DATA FOR ANALYSIS →
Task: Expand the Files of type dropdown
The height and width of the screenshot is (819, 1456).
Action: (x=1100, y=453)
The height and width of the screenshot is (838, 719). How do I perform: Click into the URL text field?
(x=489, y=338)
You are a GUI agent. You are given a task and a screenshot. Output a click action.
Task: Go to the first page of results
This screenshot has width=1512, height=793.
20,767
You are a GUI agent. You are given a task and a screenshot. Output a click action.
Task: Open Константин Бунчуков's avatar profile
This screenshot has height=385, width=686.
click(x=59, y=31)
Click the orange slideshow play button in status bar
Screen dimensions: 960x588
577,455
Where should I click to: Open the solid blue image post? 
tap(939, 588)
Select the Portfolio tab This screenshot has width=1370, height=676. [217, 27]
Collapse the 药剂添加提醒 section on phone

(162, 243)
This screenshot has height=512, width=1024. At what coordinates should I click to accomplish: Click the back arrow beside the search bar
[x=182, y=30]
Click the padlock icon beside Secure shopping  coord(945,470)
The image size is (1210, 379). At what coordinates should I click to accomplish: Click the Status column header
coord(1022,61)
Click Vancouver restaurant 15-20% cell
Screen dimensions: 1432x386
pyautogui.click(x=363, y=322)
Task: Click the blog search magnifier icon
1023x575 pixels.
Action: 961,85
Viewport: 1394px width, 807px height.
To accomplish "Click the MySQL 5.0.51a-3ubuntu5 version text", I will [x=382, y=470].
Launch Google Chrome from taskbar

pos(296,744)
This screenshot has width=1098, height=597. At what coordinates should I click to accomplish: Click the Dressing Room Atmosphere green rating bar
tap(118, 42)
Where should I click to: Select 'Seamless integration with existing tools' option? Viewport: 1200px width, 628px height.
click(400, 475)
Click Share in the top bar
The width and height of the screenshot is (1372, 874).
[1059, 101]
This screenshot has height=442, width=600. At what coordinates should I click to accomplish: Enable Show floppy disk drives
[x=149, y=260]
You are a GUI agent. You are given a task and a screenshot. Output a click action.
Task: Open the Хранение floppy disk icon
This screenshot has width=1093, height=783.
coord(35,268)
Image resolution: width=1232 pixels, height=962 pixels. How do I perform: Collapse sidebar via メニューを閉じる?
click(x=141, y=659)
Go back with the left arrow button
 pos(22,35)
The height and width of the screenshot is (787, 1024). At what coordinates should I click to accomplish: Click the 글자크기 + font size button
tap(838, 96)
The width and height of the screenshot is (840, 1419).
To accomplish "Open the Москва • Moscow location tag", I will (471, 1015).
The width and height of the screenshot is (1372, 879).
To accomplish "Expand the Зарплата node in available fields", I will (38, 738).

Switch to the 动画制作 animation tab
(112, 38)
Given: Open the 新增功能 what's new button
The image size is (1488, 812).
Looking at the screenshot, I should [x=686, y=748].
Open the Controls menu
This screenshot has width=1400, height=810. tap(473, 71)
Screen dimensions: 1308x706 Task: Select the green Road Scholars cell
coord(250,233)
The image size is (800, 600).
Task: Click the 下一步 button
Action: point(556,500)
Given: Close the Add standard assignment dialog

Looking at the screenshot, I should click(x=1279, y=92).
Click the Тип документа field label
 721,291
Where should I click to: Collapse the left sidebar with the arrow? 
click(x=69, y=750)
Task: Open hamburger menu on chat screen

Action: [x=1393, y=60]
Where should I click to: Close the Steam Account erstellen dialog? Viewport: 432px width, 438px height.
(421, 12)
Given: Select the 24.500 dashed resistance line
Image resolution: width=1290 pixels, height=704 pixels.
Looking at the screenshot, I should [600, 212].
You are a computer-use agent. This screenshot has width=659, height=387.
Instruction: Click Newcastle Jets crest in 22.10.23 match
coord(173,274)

BRIEF → Return the listing above verbatim.

RESULT BELOW →
Task: Expand the Files of type dropdown
The height and width of the screenshot is (819, 1456).
Action: (x=1100, y=453)
The height and width of the screenshot is (838, 719). How do I perform: Click into the URL text field?
(x=489, y=338)
You are a GUI agent. You are given a task and a screenshot. Output a click action.
Task: Go to the first page of results
This screenshot has width=1512, height=793.
20,767
You are a GUI agent. You are given a task and a screenshot. Output a click action.
Task: Open Константин Бунчуков's avatar profile
This screenshot has height=385, width=686.
click(x=59, y=31)
Click the orange slideshow play button in status bar
Screen dimensions: 960x588
577,455
Where should I click to: Open the solid blue image post? 
tap(939, 588)
Select the Portfolio tab This screenshot has width=1370, height=676. [217, 27]
Collapse the 药剂添加提醒 section on phone

(162, 243)
This screenshot has height=512, width=1024. At what coordinates should I click to accomplish: Click the back arrow beside the search bar
[x=182, y=30]
Click the padlock icon beside Secure shopping  coord(945,470)
The image size is (1210, 379). At what coordinates should I click to accomplish: Click the Status column header
coord(1022,61)
Click Vancouver restaurant 15-20% cell
Screen dimensions: 1432x386
pyautogui.click(x=363, y=322)
Task: Click the blog search magnifier icon
1023x575 pixels.
Action: 961,85
Viewport: 1394px width, 807px height.
To accomplish "Click the MySQL 5.0.51a-3ubuntu5 version text", I will [x=382, y=470].
Launch Google Chrome from taskbar

pos(296,744)
This screenshot has width=1098, height=597. At what coordinates should I click to accomplish: Click the Dressing Room Atmosphere green rating bar
tap(118, 42)
Where should I click to: Select 'Seamless integration with existing tools' option? Viewport: 1200px width, 628px height.
click(400, 475)
Click Share in the top bar
The width and height of the screenshot is (1372, 874).
[1059, 101]
This screenshot has height=442, width=600. At what coordinates should I click to accomplish: Enable Show floppy disk drives
[x=149, y=260]
You are a GUI agent. You are given a task and a screenshot. Output a click action.
Task: Open the Хранение floppy disk icon
This screenshot has width=1093, height=783.
coord(35,268)
Image resolution: width=1232 pixels, height=962 pixels. How do I perform: Collapse sidebar via メニューを閉じる?
click(x=141, y=659)
Go back with the left arrow button
 pos(22,35)
The height and width of the screenshot is (787, 1024). At what coordinates should I click to accomplish: Click the 글자크기 + font size button
tap(838, 96)
The width and height of the screenshot is (840, 1419).
To accomplish "Open the Москва • Moscow location tag", I will (471, 1015).
The width and height of the screenshot is (1372, 879).
To accomplish "Expand the Зарплата node in available fields", I will (38, 738).

Switch to the 动画制作 animation tab
(112, 38)
Given: Open the 新增功能 what's new button
The image size is (1488, 812).
Looking at the screenshot, I should [x=686, y=748].
Open the Controls menu
This screenshot has width=1400, height=810. tap(473, 71)
Screen dimensions: 1308x706 Task: Select the green Road Scholars cell
coord(250,233)
The image size is (800, 600).
Task: Click the 下一步 button
Action: point(556,500)
Given: Close the Add standard assignment dialog

Looking at the screenshot, I should click(x=1279, y=92).
Click the Тип документа field label
 721,291
Where should I click to: Collapse the left sidebar with the arrow? 
click(x=69, y=750)
Task: Open hamburger menu on chat screen

Action: [x=1393, y=60]
Where should I click to: Close the Steam Account erstellen dialog? Viewport: 432px width, 438px height.
(421, 12)
Given: Select the 24.500 dashed resistance line
Image resolution: width=1290 pixels, height=704 pixels.
Looking at the screenshot, I should [600, 212].
You are a computer-use agent. This screenshot has width=659, height=387.
Instruction: Click Newcastle Jets crest in 22.10.23 match
coord(173,274)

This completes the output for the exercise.